Who is a candidate? What licensed providers evaluate

Tirzepatide is not appropriate for every patient. Licensed providers evaluate a documented medical history before writing any prescription — at Cora Health, this evaluation happens through Wasef Health, PC, after a comprehensive online intake. There is no self-qualification process.

Standard clinical criteria for tirzepatide for chronic weight management mirror the FDA labeling for Zepbound®: BMI of 30 or higher (obesity), or BMI of 27 or higher (overweight) with at least one weight-related condition such as type 2 diabetes, high blood pressure, high cholesterol, cardiovascular disease, or obstructive sleep apnea.

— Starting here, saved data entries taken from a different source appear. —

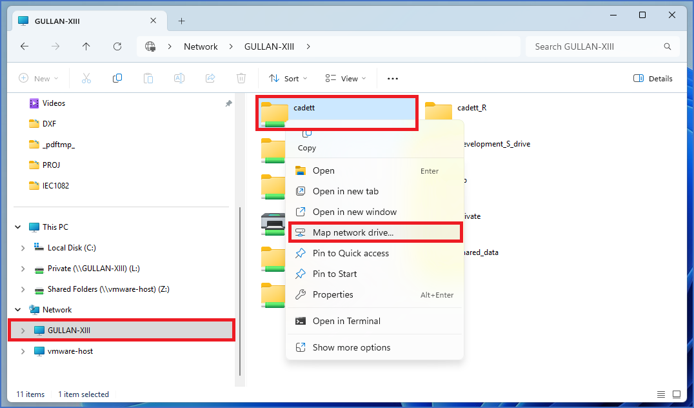The image size is (694, 408).
Task: Go back to the previous folder
Action: (x=24, y=46)
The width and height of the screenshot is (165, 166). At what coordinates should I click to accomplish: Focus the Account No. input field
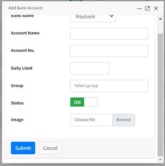pyautogui.click(x=109, y=51)
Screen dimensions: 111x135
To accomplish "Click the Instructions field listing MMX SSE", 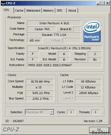I will click(x=65, y=65).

Tirzepatide is generally not appropriate, and is often contraindicated, for patients with the following:

• Personal or family history of medullary thyroid carcinoma (MTC) — tirzepatide carries a boxed warning about thyroid C-cell tumors observed in rodent studies
• Multiple Endocrine Neoplasia syndrome type 2 (MEN 2)
• History of pancreatitis — GLP-1 and GIP/GLP-1 medications may increase the risk of pancreatitis
• Severe gastrointestinal disease including gastroparesis (delayed stomach emptying)
• Pregnancy, breastfeeding, or plans to become pregnant — tirzepatide should be discontinued at least 2 months before planned conception. The medication may also reduce the effectiveness of oral contraceptives during titration; backup contraception is typically recommended.
• Known hypersensitivity to tirzepatide or any component of the compounded formulation
• Active eating disorder, particularly binge eating disorder or anorexia nervosa, without psychiatric oversight

Compounded vs brand-name tirzepatide: the regulatory and clinical differences

Brand-name tirzepatide (Mounjaro® for diabetes, Zepbound® for weight management) is FDA-approved, trialed in the SURMOUNT and SURPASS programs, and manufactured by Eli Lilly under FDA-inspected conditions in pre-filled auto-injector pens or LillyDirect vials. Retail list pricing without insurance is approximately $1,086/month for Zepbound® and $1,060-$1,200/month for Mounjaro®. LillyDirect direct-pay vials run $299/month (2.5mg), $399/month (5mg), and $449/month (7.5mg+) with a 45-day refill commitment.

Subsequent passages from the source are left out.